4.(1 mark) What can you conclude from the differences in the results between the dev-test set and the test set?
(write your answer here using Markdown formatting)
Exercise 5 (2 marks)
Write code that counts the false positives and false negatives of the training set of each classifier. What can you conclude from such counts?
In [ ]:
Exercise 6 (9 marks) - Improve the System and Final Analysis
This exercise is open ended. Your goal is to perform a more detailed error analysis and identify ways to improve the classification of reviews by adding or changing the features. To obtain top marks in this part, your answer must address all of the following topics:
1.An error analysis of the previous systems.
2.Based on the error analysis, explain what sort of modifications you would want to implement, and justify why these would be useful modifications.
3.Implementation of the improved classifier.
4.Evaluation of the results and comparison with the previous classifiers. What system is best and why?
5.Explain what further changes would possibly improve the classifier and why.
All this information should be inserted in this notebook below this question. The information should be structured in sections and it must be clear and precise. The explanations should be convincing. Below is a possible list of section headings. These sections are just a guideline. Feel free to change them, but make sure that they are informative and relevant.
Note that, even if the new system might not obtain better results than the previous systems, you can obtain top marks if you perform a good error analysis of the initial systems and the final system and you give a sensible justification of the decisions that led you to implement the new system. Similarly, you may not obtain top marks if you present a system that improves on the results but you do not provide a good error analysis or you do not justify your choice of new system.
1. Error Analysis
(write your text here)
2. Explanation of the Proposed New Classifier
(write your text here)
3. Code of the Proposed New Classifier
(write your text here)
4. Evaluation and Comparison
(write your text here)
5. Final Conclusions and Possible Improvements
(write your text here)
Submission of Results
Your submission should consist of this Jupyter notebook with all your code and explanations inserted in the notebook. The notebook should contain the output of the runs so that it can be read by the assessor without needing to run the code.
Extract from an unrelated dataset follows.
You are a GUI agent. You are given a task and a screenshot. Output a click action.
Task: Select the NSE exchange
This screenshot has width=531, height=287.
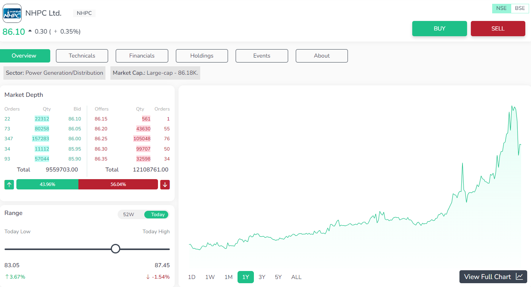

Examine this notebook so that you can have an idea of how to format text for good visual impact. You can also read this useful guide to the markdown notation, which explains the format of the text.
Late submissions will have a penalty of 4 marks deduction per day late.
Each question specifies a mark. The final mark of the assignment is the sum of all the individual marks, after applying any deductions for late submission.
By submitting this assignment you are acknowledging that this is your own work. Any submissions that break the code of academic honesty will be penalised as per the academic honesty policy.